Krui,
Menu

Kepala Dinas Komunikasi dan Informatika Pesisi Barat Tedi Zadmiko, SKM., MM menyampaikan hadir pada acara tersebut para Pejabat Pimpinan Tinggi Pratama dan Administrator di lingkungan Pemerintah Kabupaten Pesisir Barat, Camat Pesisir Tengah, para tokoh adat 16 Sai Batin Marga, tokoh agama dan tokoh masyarakat, serta Empat orang Wisatawan asal Spanyol.

Selanjutnya disampaikan pula oleh Kepala Dinas Komunikasi dan Informatika Pesisi Barat bahwa 2 dari 4 orang Wisatawan asal Spanyol tersebut didandani dan dipakaikan pakaian adat Lampung "mereka sangat antusias dan merasa senang bisa terlibat langsung pada acara ini" pagelaran seni budaya pada prinsipnya merupakan sosialisasi beragam nilai, norma dan kearifan yang terdapat di dalam kebudayaan itu sendiri kepada masyarakat luas, tidak hanya di internal masyarakat kabupaten Pesisir Barat, namun juga masyarakat luar daerah bahkan masyarakat internasional.

Bupati Pesisi Barat DR. Drs. H. Agus Istiqlal dalam sambutannya menyampaikan bahwa pagelaran seni budaya ini bertujuan untuk memberikan pemahaman kepada seluruh elemen masyarakat daerah kabupaten pesisir barat pada khususnya dan masyarakat luas pada umumnya, betapa negeri para sai batin dan para ulama ini sangat kaya akan seni dan budaya, yang telah diwariskan secara turun temurun oleh leluhur kita pada masa silam. ini berarti potensi yang bisa kita manfaatkan amat besar untuk mengatrol akselerasi pembangunan daerah dalam rangka mewujudkan kualitas hidup masyarakat dan kondisi daerah yang  lebih  baik saat ini maupun pada masa yang akan datang.

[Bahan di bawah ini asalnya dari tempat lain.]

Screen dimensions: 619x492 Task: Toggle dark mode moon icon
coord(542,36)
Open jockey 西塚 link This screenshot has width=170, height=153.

Selanjutnya Bupati juga menghimbau supaya kegiatan pagelaran seni budaya ini dapat dijadikan sebagai event tahunan dan diharapkan menjadi  muara yang menyuguhkan representasi dari pertumbuhan seni dan budaya yang ada  di kabupaten pesisir barat, disamping memberikan tempat strategis kepada ekspresi seni budaya yang tumbuh dan berkembang di tengah masyarakat Kabupaten Pesisir Barat.

Selain itu, agar keragaman budaya lokal yang kita miliki tidak punah, tergerus oleh zaman, sehingga proses usaha budaya lokal amat penting dilakukan di era globalisasi saat ini. sebagaimana yang kita lihat dan saksikan bersama, bahwa di era globalisasi saat ini sedang menghadapi tantangan yang sangat berat. ternyata, tanpa kita sadari, tatanan kehidupan berubah ke arah yang tidak tertata dengan baik, apalagi dengan ditemukannya teknologi digital, arus informasi menjadi tidak dapat lagi dikontrol. dampak nyata dari fenomena ini adalah nilai‐nilai luhur budaya yang selama ini kita junjung tinggi  serta kita  jadikan peletak dasar sendi‐sendi kehidupan bermasyarakat dan berbangsa seakan‐akan telah luntur.